◆ **Records provided**:
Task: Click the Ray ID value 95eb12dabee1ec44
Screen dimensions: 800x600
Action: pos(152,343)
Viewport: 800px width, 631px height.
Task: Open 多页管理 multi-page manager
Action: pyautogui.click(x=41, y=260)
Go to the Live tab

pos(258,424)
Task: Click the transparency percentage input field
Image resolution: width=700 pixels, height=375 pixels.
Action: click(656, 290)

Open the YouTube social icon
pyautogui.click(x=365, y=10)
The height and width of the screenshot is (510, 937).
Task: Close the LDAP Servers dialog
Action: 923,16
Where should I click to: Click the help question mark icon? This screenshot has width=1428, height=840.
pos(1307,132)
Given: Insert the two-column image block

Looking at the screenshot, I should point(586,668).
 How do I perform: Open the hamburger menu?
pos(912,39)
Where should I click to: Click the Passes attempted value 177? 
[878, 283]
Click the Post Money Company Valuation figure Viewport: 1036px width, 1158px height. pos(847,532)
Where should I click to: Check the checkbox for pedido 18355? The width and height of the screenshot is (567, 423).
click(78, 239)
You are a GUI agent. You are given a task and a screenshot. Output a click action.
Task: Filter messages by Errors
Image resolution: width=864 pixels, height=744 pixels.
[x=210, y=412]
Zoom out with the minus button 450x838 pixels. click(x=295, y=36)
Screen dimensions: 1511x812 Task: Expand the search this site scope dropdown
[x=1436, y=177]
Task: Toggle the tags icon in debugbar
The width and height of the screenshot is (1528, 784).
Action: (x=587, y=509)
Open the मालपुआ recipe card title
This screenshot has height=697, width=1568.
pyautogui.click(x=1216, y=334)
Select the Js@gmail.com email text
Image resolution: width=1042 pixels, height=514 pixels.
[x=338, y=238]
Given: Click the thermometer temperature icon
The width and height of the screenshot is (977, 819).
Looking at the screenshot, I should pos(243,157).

◆ **Problem description**:
Reproduce all the entries verbatim, leaving nothing out.

◆ **Output below**:
Task: Click the Ray ID value 95eb12dabee1ec44
Screen dimensions: 800x600
Action: pos(152,343)
Viewport: 800px width, 631px height.
Task: Open 多页管理 multi-page manager
Action: pyautogui.click(x=41, y=260)
Go to the Live tab

pos(258,424)
Task: Click the transparency percentage input field
Image resolution: width=700 pixels, height=375 pixels.
Action: click(656, 290)

Open the YouTube social icon
pyautogui.click(x=365, y=10)
The height and width of the screenshot is (510, 937).
Task: Close the LDAP Servers dialog
Action: 923,16
Where should I click to: Click the help question mark icon? This screenshot has width=1428, height=840.
pos(1307,132)
Given: Insert the two-column image block

Looking at the screenshot, I should point(586,668).
 How do I perform: Open the hamburger menu?
pos(912,39)
Where should I click to: Click the Passes attempted value 177? 
[878, 283]
Click the Post Money Company Valuation figure Viewport: 1036px width, 1158px height. pos(847,532)
Where should I click to: Check the checkbox for pedido 18355? The width and height of the screenshot is (567, 423).
click(78, 239)
You are a GUI agent. You are given a task and a screenshot. Output a click action.
Task: Filter messages by Errors
Image resolution: width=864 pixels, height=744 pixels.
[x=210, y=412]
Zoom out with the minus button 450x838 pixels. click(x=295, y=36)
Screen dimensions: 1511x812 Task: Expand the search this site scope dropdown
[x=1436, y=177]
Task: Toggle the tags icon in debugbar
The width and height of the screenshot is (1528, 784).
Action: (x=587, y=509)
Open the मालपुआ recipe card title
This screenshot has height=697, width=1568.
pyautogui.click(x=1216, y=334)
Select the Js@gmail.com email text
Image resolution: width=1042 pixels, height=514 pixels.
[x=338, y=238]
Given: Click the thermometer temperature icon
The width and height of the screenshot is (977, 819).
Looking at the screenshot, I should pos(243,157).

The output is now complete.